Combined with endocrine therapy, CDK4/6 inhibitors play a key role in the treatment of hormone receptor–positive advanced breast cancer.
In the clinical trials leading to approval of the CDK4/6 inhibitor abemaciclib, venous thromboembolic events occurred at a rate of 1% to 5%. Therefore, a warning was issued regarding venous thromboembolic events risk for abemaciclib.
Because real-world experience helps to depict a more accurate picture of thrombosis risk, Malinda West, MD, First Year Fellow, Hematology and Oncology, Knight Cancer Institute, Oregon Health & Science University, Portland, and colleagues used real clinical experience at the Knight Cancer Institute and affiliated clinics between February 2015 and March 2020 to investigate the thrombotic risk associated with CDK4/6 inhibitors, also including an evaluation of arterial and venous events.
To help elucidate what predisposing variables increased the risk for thrombotic events, the research team investigated whether there were predictors of which patients receiving CDK4/6 inhibitors had thrombosis, and whether these could be predicted.
A retrospective analysis of patients with breast cancer was used, and patients who had been prescribed therapy with a CDK4/6 inhibitor (abemaciclib, palbociclib, or ribociclib) were included in the study. Patients were included if arterial or venous thrombosis occurred during treatment or within 30 days of discontinuation.
Included in the study were 270 patients, of which 10.7% (N = 29) had a thrombotic event. Two-thirds of these events were venous, while 10% had more than 1 clot, and 28% had arterial events. The thrombotic events occurred at a rate of 5% with abemaciclib therapy, 9% with palbociclib therapy, and 17% with ribociclib therapy.
Statistically significant predictors of thrombosis were not found based on an evaluation of risk factors for thrombosis. Furthermore, Khorana scores were unable to predict which patients would have a thrombotic event. When comparing those who developed thrombosis and those who did not, median OS did not significantly differ (23 months vs 17.5 months, respectively; P = .37).
Thrombotic event incidence was higher in this study than that which was reported in clinical trials. Accounting for more than one-third of events was arterial thrombosis. The investigators suggested that there may be a class effect.
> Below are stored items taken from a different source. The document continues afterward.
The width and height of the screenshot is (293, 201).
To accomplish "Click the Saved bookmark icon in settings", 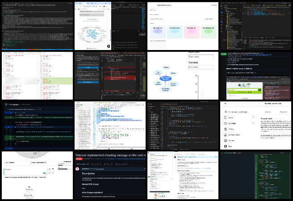I will point(225,117).
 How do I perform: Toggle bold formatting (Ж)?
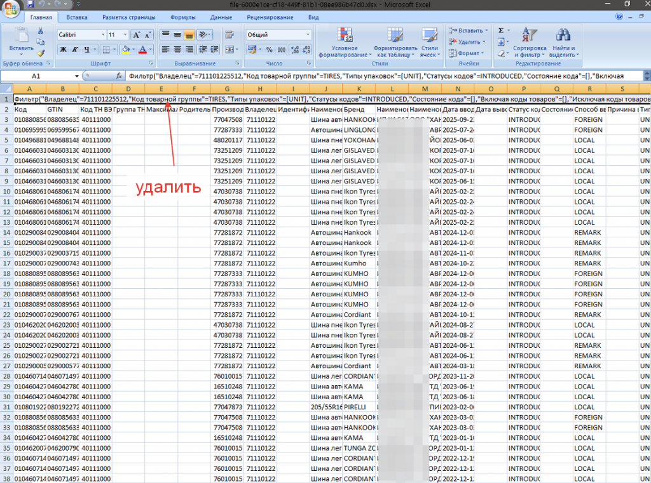coord(64,50)
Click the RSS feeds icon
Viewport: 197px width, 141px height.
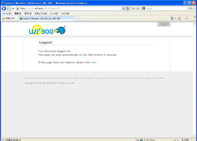[179, 18]
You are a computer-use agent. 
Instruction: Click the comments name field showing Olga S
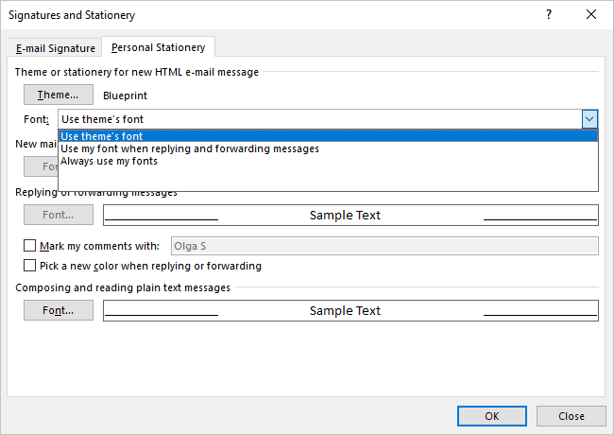click(384, 246)
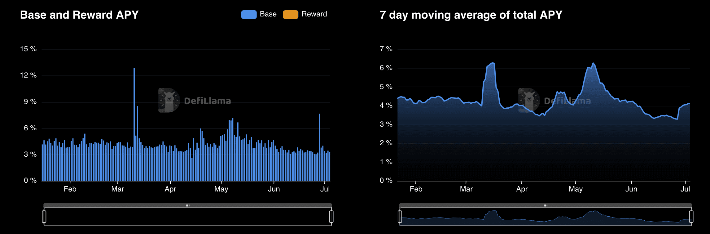This screenshot has width=710, height=234.
Task: Toggle the orange Reward legend swatch
Action: point(290,15)
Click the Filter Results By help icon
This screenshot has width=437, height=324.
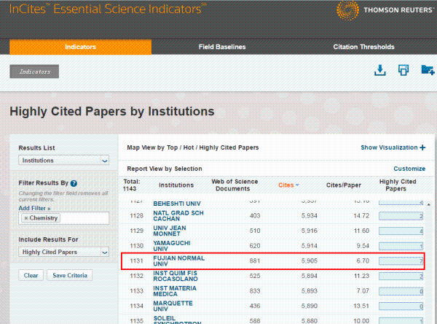pyautogui.click(x=74, y=183)
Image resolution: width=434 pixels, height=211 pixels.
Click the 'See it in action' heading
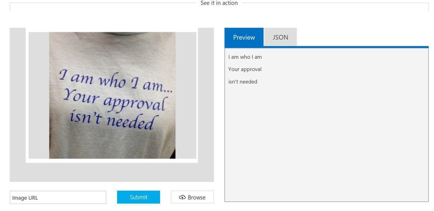pos(219,3)
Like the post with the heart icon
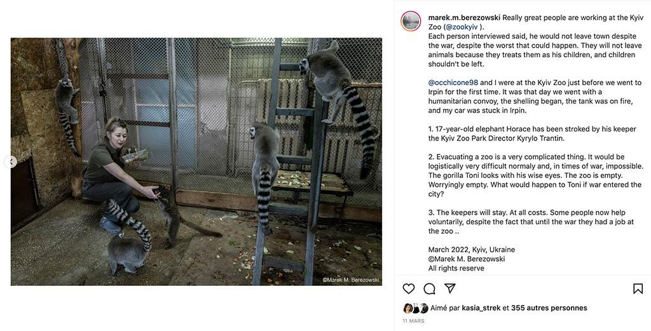This screenshot has width=651, height=331. pos(409,288)
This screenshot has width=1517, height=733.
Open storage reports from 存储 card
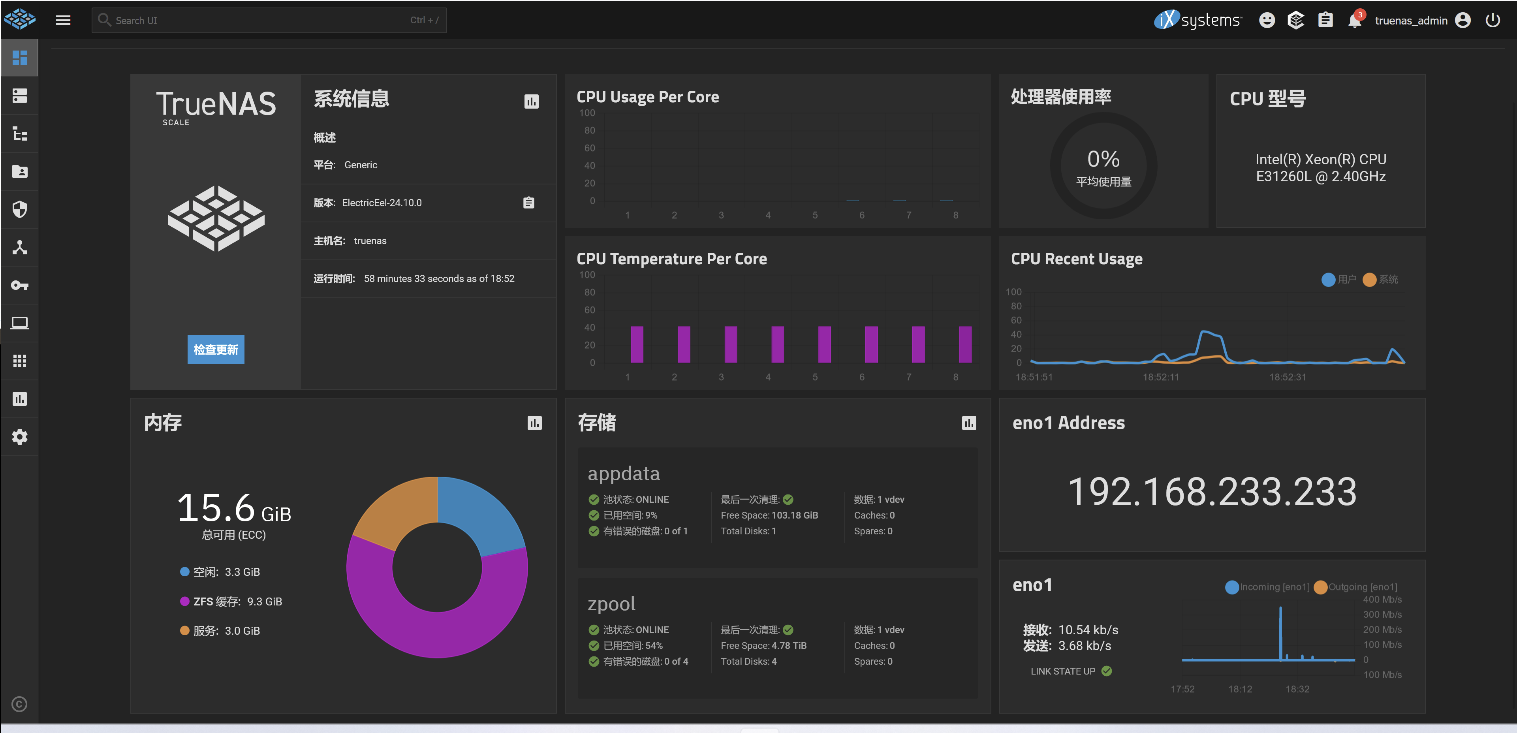[x=969, y=423]
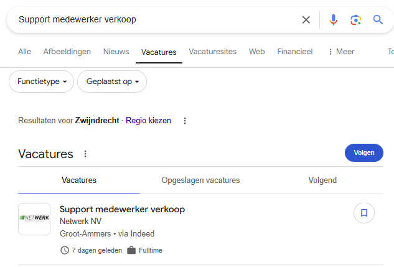Switch to the Nieuws tab
The image size is (394, 267).
tap(116, 52)
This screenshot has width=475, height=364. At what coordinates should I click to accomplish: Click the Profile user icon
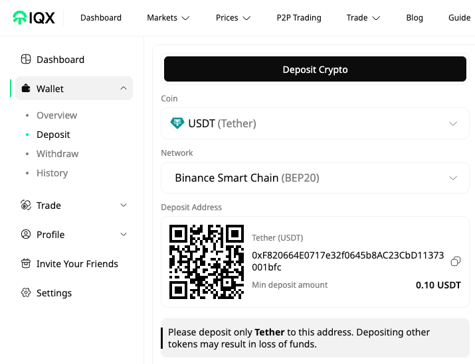[26, 234]
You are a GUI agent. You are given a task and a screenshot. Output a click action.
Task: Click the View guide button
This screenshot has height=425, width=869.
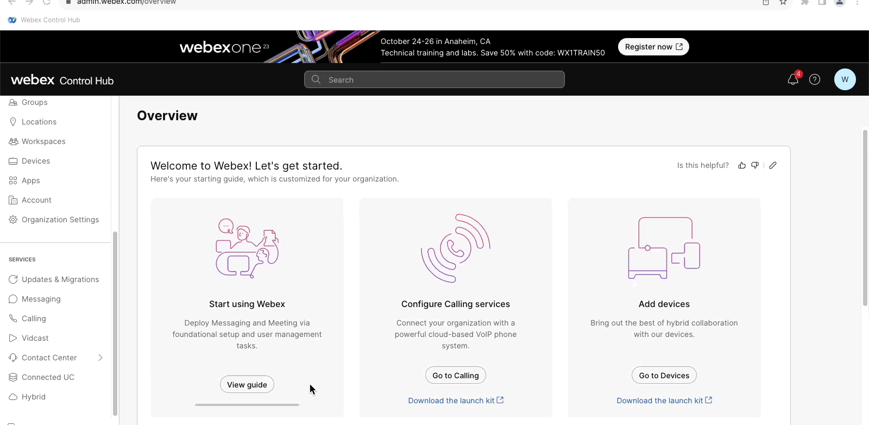247,385
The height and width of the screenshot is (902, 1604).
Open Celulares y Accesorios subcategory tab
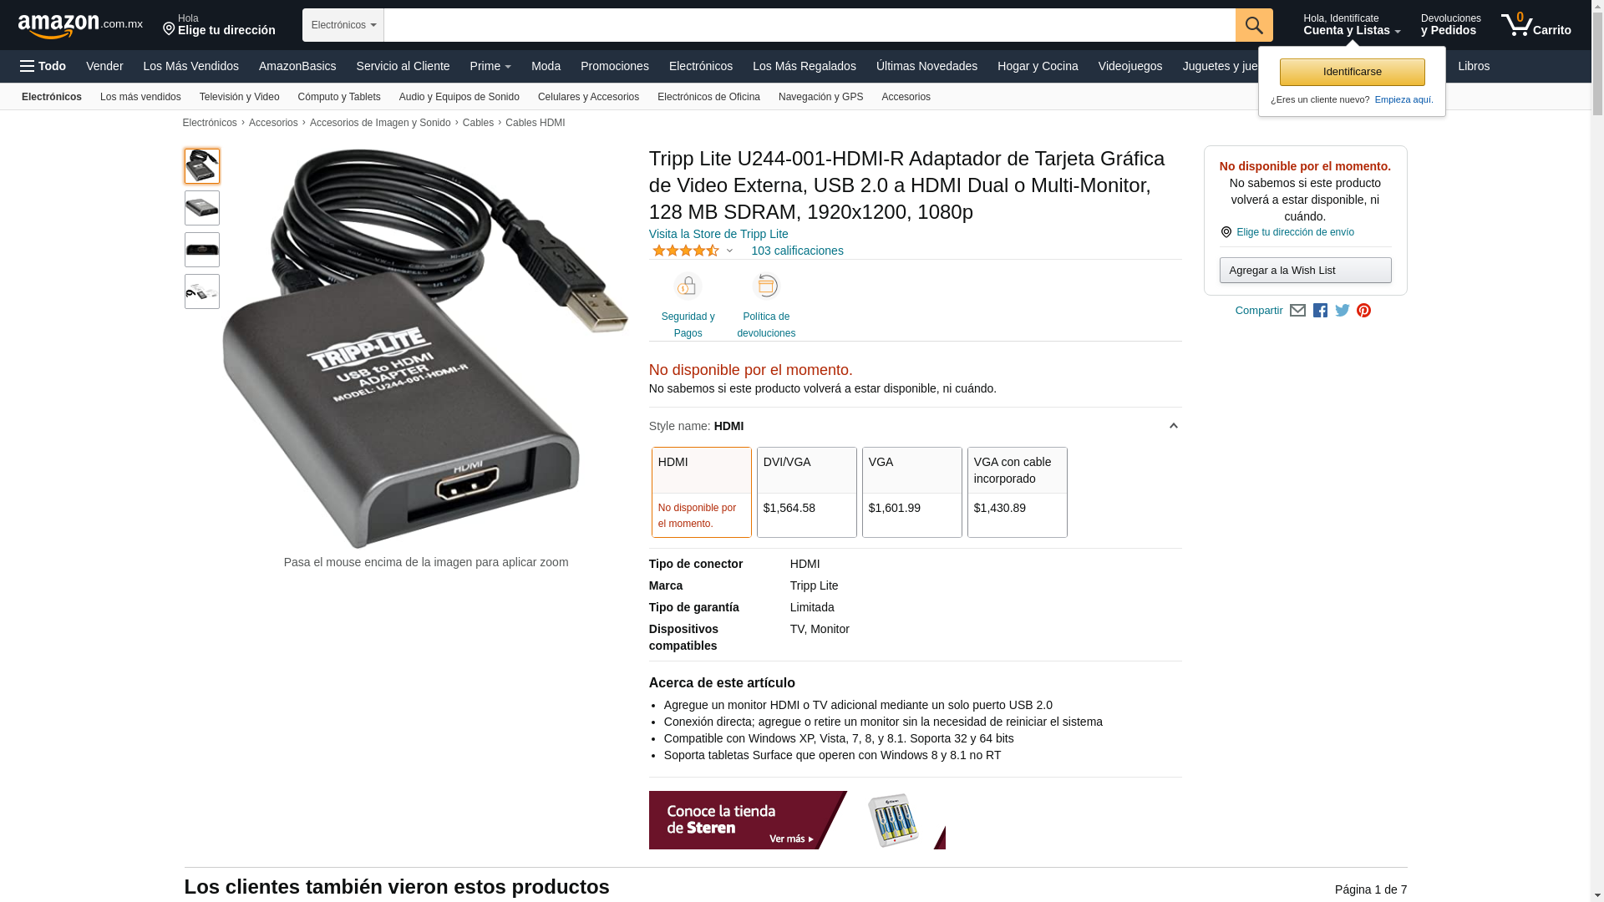tap(588, 97)
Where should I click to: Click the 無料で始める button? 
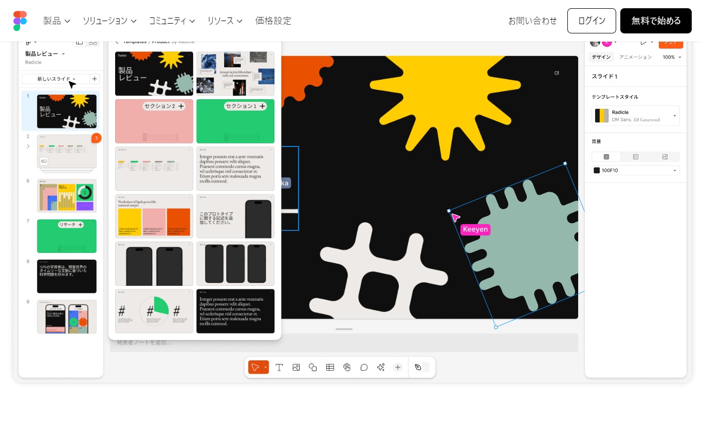pyautogui.click(x=656, y=21)
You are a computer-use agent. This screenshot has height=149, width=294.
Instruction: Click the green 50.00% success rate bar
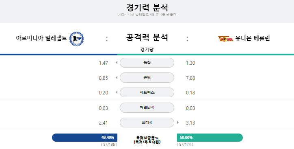point(210,138)
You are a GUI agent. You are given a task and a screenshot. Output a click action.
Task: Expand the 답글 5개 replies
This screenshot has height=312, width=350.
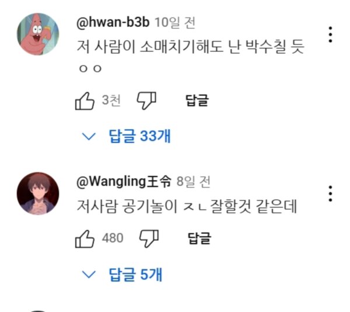click(135, 274)
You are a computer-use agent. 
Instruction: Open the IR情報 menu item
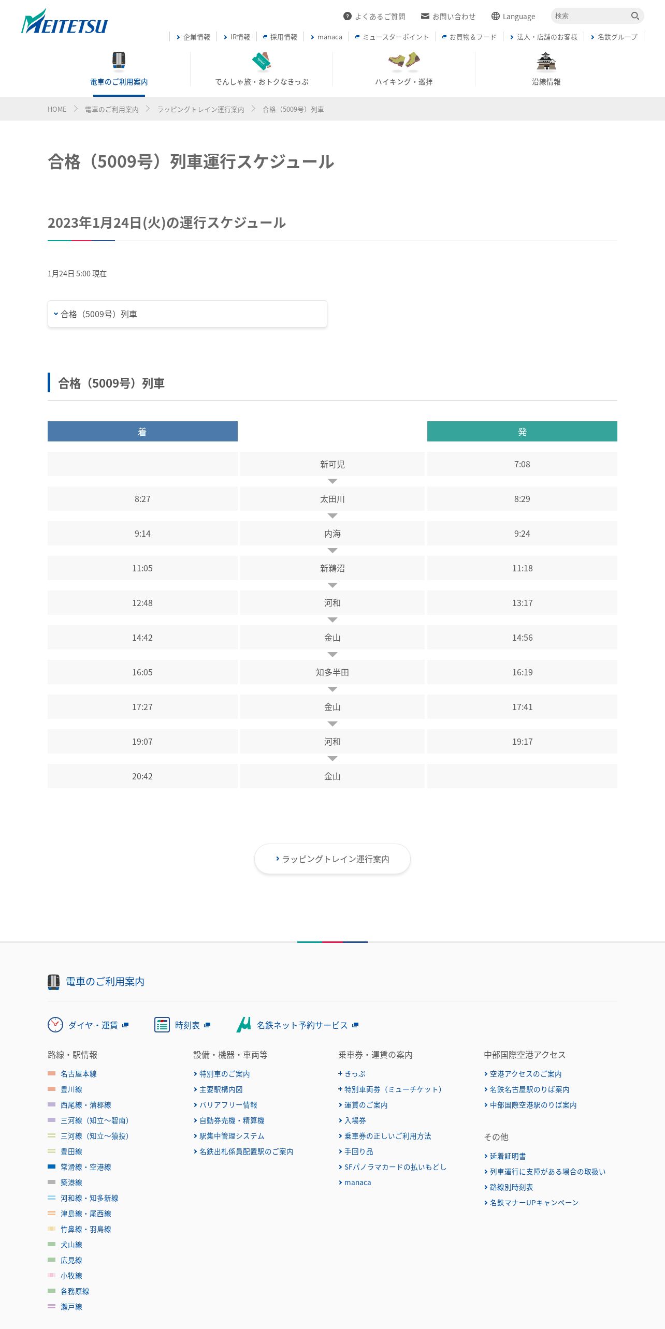pyautogui.click(x=237, y=37)
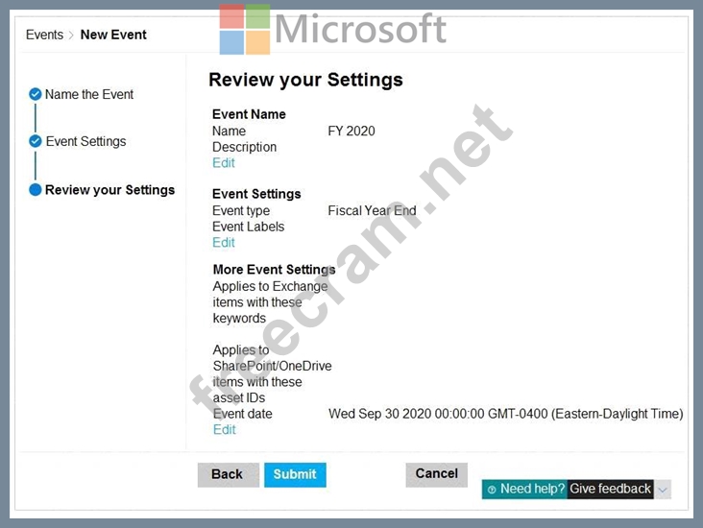Open Give feedback
This screenshot has width=703, height=528.
[x=610, y=490]
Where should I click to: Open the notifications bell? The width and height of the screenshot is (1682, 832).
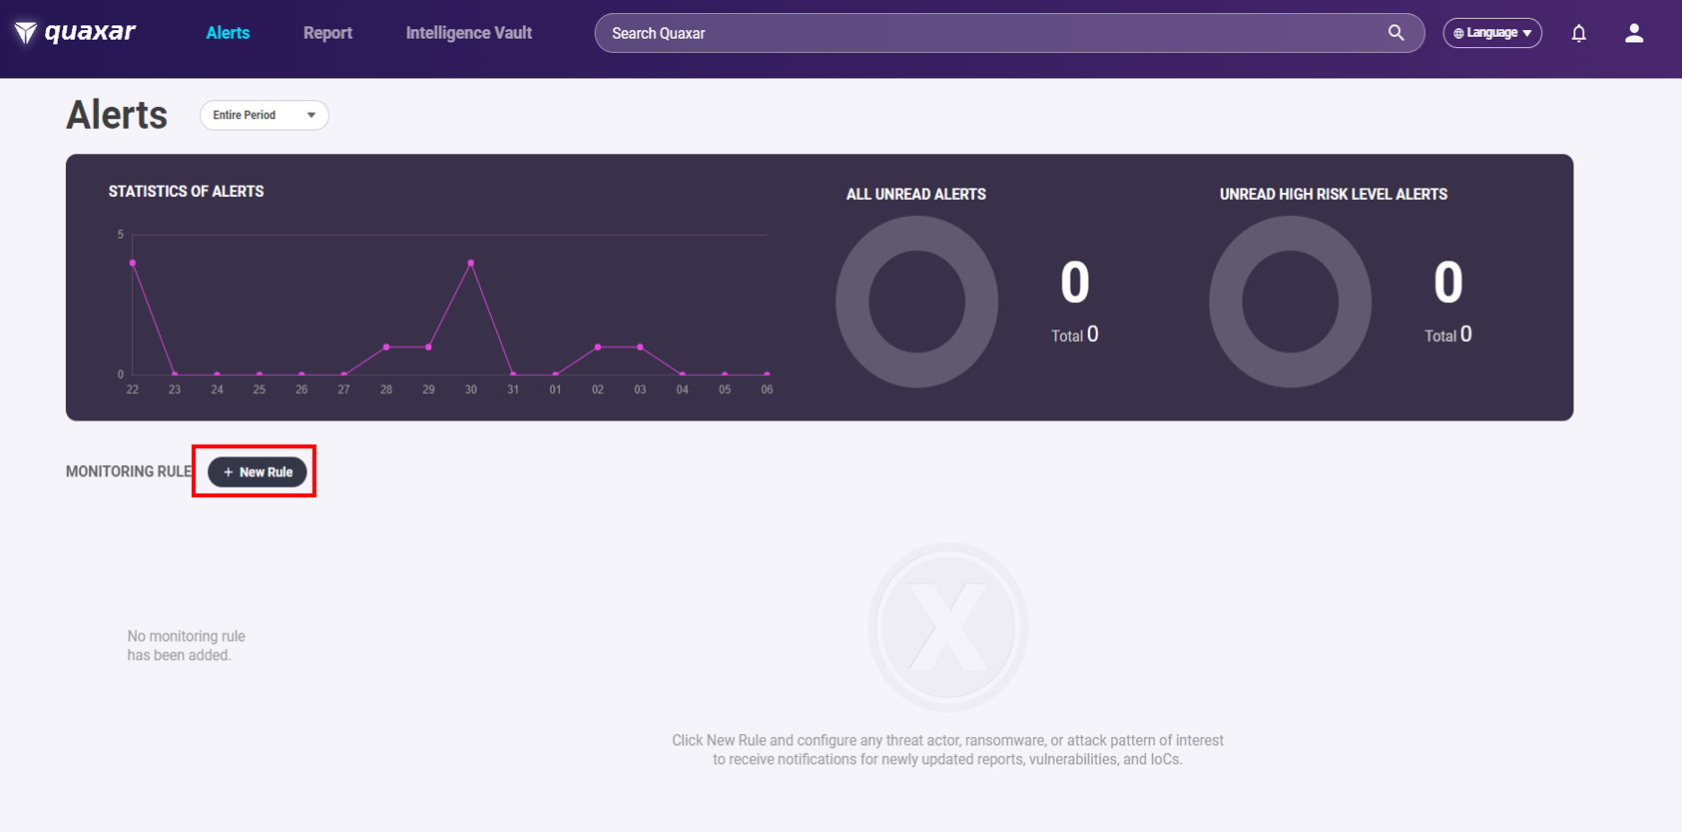tap(1578, 33)
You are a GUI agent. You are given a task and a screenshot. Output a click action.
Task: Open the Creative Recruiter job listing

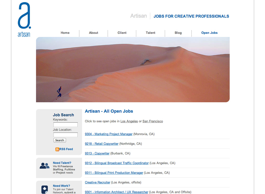pyautogui.click(x=98, y=182)

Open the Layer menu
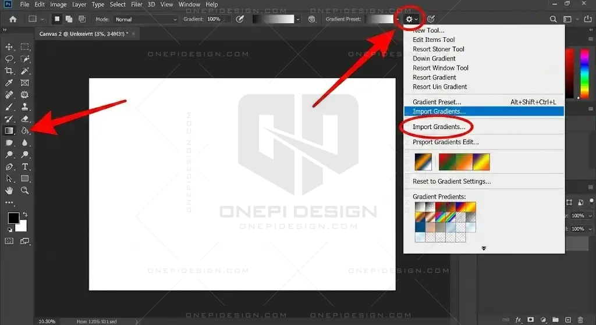(79, 5)
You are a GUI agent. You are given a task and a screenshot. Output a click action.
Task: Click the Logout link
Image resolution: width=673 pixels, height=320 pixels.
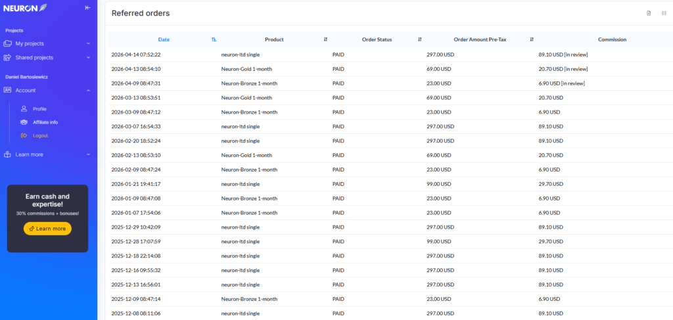pos(40,135)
Large-scale, real-world studies will help clarify whether there is CDK4/6 inhibitor–induced increased risk for thrombosis. Clarifying if there is a role for prophylactic anticoagulation remains to be defined.
Source: West M, Smith C, Kohs T, et al. CDK 4/6 inhibitors are associated with a high incidence of thrombotic events in real world practice. Presented at: 2020 San Antonio Breast Cancer Symposium, December 8-11, 2020. Abstract PS13-24.